GOAL: Rewrite the rows below, swapping every occurrence of "screenshot" for "image" and keeping everything else the same. Leave the pictures out of your answer.

....

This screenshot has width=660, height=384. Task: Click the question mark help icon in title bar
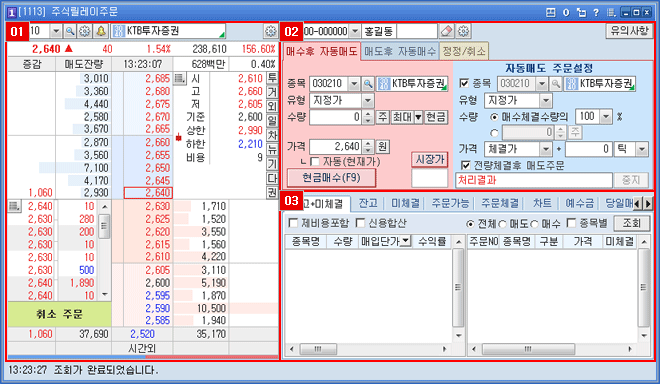tap(596, 12)
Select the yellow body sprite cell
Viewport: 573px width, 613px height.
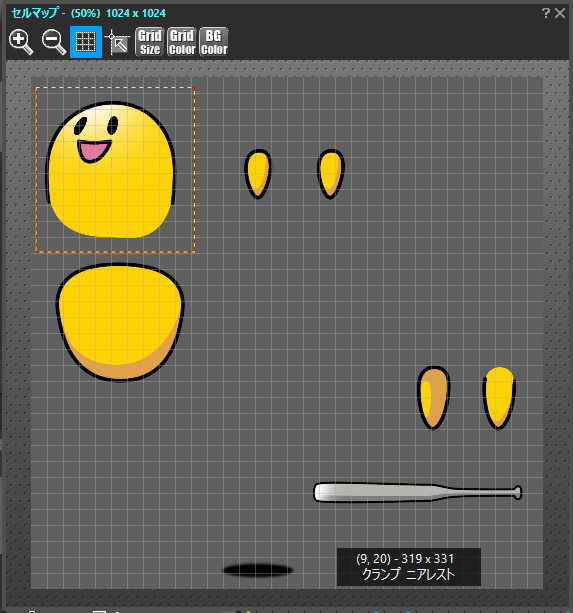[x=120, y=322]
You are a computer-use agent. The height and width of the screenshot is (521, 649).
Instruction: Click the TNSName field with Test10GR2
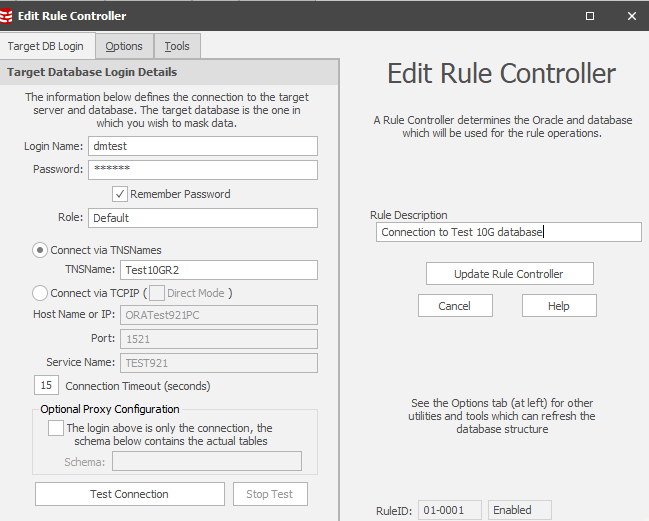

....

FINAL RESULT:
This image has width=660, height=384. Task: Click the question mark help icon in title bar
tap(596, 12)
Select the yellow body sprite cell
Viewport: 573px width, 613px height.
[x=120, y=322]
You are a computer-use agent. The height and width of the image is (521, 649).
Instruction: Click the TNSName field with Test10GR2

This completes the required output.